Just last week, Italy logged 15,199 new infections. That’s nearly three times as many as the worst day of the pandemic last March and a per capita rate that would be the equivalent of 90,000 new cases in a single day in the U.S., a level that has not yet been reached.
And it is only becoming worse. “Certain metropolitan areas like Milan, Naples, and Rome are already out of control in terms of containing the pandemic,” Walter Ricciardi, an infectious-diseases specialist who advises the Italian government and holds the same position in Italy as Fauci does in the U.S., said at a conference just recently.
“Their numbers are too high to be contained by the traditional method of tracing and testing.

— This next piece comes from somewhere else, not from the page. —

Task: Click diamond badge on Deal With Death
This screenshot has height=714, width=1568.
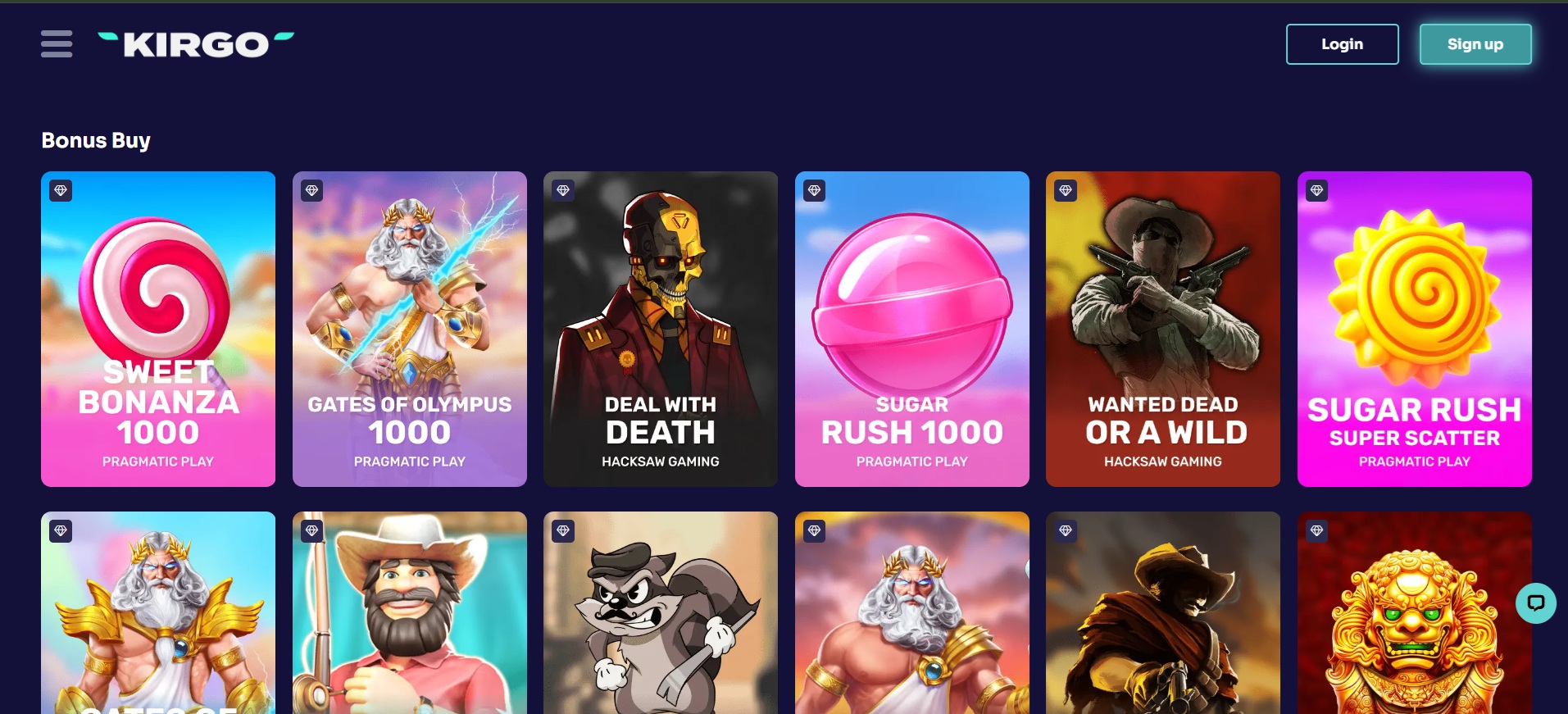Action: pyautogui.click(x=563, y=191)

And as previous epidemics teach us, when you can’t contain you have to mitigate, namely you have to block movement.”
To some extent, the increase in cases is also tied to Italy’s aggressive testing scheme, which has paved the way for easy, fast diagnostics at all airports and in private clinics in addition to state-run drive-in facilities.
Personal technicians also make house calls for around $75 to conduct tests in the privacy of homes, which has also contributed to the higher number of cases. On Wednesday, nearly 180,000 tests were reported, which is a record here for 24 hours.
But officials are anxious still that despite all the best efforts to contain the spread, it cannot be stopped. The government’s experts insist that the rate of contagion among schoolchildren is not the driving factor, but young people who feel confident they won’t get very sick and insist on gathering socially may be.
Now major cities like Milan, Rome, and Naples have evening curfews to try to stop young people from collecting socially, which seems to be contributing to the spread. Ricciardi said most of the contagion that happens within multigenerational homes comes from young people bringing it in.
Italy is by no means alone in its battle against the European second wave of the pandemic.
France, Spain, and the Czech Republic have all broken records in new cases and introduced measures to mitigate the spread. The United Kingdom also has record numbers of new infections in a single day, and Ireland has completely locked down.
Germany — which largely avoided significant problems during the first European wave—has reported shocking numbers of new infections, which topped 10,000 in just a single day.
Authorities there have also blamed young people going out or groups meeting privately for the spread. Lothar Wieler, president of its disease-control center, told the DW network that people are going to work is not the problem. “We don’t see so many outbreaks at workplaces or in public transportation, but it’s mostly coming together in privacy, in parties, and also in services and weddings,” he said. “We shouldn’t have too many of these events.“
Last week, a very concerned Italian Prime Minister Giuseppe Conte addressed the Italian Senate, ensuring them that there will not be a repeat of the full lockdown, which crippled the economy and all but destroyed the tourism sector.
While urging ordinary citizens to limit unnecessary travel, he stopped short of mandating any limits to movement—for now. “We can’t use the same strategy to fight the second wave as we did in spring,” he said.
“Now we’re in a different situation than we were in March— back then we didn’t have the means to diagnose. Now we are more prepared thanks to the hard work and sacrifices of all.”
But for many, the sacrifices that helped during the first round seem lost now, as though they had been made in vain.